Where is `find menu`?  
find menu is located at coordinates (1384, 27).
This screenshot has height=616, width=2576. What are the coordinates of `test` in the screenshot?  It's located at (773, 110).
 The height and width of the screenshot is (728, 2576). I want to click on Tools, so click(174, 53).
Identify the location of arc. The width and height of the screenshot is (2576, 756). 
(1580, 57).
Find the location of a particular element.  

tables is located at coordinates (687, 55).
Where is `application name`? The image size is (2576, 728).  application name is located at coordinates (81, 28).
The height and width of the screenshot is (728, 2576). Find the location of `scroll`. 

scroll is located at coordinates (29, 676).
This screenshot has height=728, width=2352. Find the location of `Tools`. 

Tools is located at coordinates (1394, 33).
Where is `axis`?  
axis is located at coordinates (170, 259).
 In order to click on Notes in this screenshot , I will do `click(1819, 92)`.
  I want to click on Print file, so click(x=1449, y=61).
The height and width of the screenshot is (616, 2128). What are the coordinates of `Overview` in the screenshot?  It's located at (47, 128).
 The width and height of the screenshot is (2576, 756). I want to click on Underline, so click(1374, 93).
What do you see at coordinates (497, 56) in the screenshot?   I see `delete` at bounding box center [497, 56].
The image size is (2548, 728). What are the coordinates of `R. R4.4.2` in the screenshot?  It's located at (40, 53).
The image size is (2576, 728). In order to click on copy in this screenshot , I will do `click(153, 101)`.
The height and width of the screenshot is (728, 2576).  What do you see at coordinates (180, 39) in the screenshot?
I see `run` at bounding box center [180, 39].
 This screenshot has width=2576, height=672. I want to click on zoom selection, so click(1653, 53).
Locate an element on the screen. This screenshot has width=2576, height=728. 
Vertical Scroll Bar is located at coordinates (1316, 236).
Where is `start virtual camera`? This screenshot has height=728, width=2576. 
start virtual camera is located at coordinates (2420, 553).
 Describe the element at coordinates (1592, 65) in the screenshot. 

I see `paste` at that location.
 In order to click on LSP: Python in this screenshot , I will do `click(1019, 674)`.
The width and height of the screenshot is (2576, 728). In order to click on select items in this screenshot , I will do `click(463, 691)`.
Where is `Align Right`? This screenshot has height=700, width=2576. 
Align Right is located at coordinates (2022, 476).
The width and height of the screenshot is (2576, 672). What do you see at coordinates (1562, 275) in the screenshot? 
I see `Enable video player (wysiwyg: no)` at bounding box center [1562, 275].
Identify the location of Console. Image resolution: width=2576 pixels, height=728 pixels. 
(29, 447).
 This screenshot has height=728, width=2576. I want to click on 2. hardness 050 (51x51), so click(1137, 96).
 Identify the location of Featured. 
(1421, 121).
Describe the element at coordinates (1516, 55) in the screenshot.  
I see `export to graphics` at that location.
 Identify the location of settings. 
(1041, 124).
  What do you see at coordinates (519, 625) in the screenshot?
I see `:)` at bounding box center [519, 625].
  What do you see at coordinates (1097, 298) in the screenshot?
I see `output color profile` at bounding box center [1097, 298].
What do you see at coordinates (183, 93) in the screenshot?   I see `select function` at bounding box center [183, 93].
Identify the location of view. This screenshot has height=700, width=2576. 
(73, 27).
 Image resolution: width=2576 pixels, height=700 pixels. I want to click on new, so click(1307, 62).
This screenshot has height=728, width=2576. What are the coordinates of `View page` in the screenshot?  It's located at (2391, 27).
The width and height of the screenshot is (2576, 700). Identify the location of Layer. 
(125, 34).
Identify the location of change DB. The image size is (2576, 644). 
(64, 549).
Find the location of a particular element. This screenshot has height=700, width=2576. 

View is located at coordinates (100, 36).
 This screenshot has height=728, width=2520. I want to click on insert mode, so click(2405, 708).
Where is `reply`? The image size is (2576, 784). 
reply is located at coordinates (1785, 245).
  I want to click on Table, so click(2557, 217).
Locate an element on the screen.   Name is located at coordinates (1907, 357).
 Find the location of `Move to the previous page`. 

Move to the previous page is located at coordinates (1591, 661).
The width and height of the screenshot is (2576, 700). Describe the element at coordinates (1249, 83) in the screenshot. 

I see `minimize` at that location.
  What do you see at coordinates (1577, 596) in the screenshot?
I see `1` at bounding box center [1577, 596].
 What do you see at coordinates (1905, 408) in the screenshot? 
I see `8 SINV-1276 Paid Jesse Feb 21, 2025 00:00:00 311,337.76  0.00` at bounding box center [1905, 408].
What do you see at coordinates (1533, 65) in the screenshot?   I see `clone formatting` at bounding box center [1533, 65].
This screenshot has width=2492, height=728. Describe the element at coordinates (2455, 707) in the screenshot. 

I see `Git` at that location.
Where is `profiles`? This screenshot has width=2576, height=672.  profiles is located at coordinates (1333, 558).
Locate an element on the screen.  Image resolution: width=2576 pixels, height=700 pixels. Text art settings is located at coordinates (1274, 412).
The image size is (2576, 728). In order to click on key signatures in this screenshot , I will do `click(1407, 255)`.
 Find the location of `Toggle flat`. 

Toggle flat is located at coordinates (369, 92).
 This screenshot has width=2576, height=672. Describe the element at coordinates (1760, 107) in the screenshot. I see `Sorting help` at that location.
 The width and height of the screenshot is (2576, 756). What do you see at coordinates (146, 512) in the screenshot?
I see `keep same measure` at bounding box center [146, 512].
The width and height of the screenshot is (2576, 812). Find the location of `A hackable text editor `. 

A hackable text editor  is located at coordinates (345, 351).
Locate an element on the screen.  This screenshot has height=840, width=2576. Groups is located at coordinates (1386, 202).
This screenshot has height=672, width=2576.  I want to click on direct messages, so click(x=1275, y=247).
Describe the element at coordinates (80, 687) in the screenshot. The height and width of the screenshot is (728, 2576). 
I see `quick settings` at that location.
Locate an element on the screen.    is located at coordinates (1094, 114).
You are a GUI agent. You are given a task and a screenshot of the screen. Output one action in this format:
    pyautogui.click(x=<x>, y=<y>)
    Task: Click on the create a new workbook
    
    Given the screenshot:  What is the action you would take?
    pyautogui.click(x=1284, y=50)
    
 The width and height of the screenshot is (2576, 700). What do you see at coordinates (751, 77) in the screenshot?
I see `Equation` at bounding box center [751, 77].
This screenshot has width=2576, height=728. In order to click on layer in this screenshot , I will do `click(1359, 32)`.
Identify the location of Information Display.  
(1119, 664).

........

* **WHAT YOU NEED TO DO**
Copy out the lines exactly as they appear, starting at the line that contains "coordinates (81, 28)." and ending at the line that contains "The image size is (2548, 728).", with both of those lines included.

* **EXPECTED ANSWER**
Where is `application name`? The image size is (2576, 728).  application name is located at coordinates (81, 28).
The height and width of the screenshot is (728, 2576). Find the location of `scroll`. 

scroll is located at coordinates (29, 676).
This screenshot has height=728, width=2352. Find the location of `Tools`. 

Tools is located at coordinates (1394, 33).
Where is `axis`?  
axis is located at coordinates (170, 259).
 In order to click on Notes in this screenshot , I will do `click(1819, 92)`.
  I want to click on Print file, so click(x=1449, y=61).
The height and width of the screenshot is (616, 2128). What are the coordinates of `Overview` in the screenshot?  It's located at (47, 128).
 The width and height of the screenshot is (2576, 756). I want to click on Underline, so click(1374, 93).
What do you see at coordinates (497, 56) in the screenshot?   I see `delete` at bounding box center [497, 56].
The image size is (2548, 728). What are the coordinates of `R. R4.4.2` in the screenshot?  It's located at (40, 53).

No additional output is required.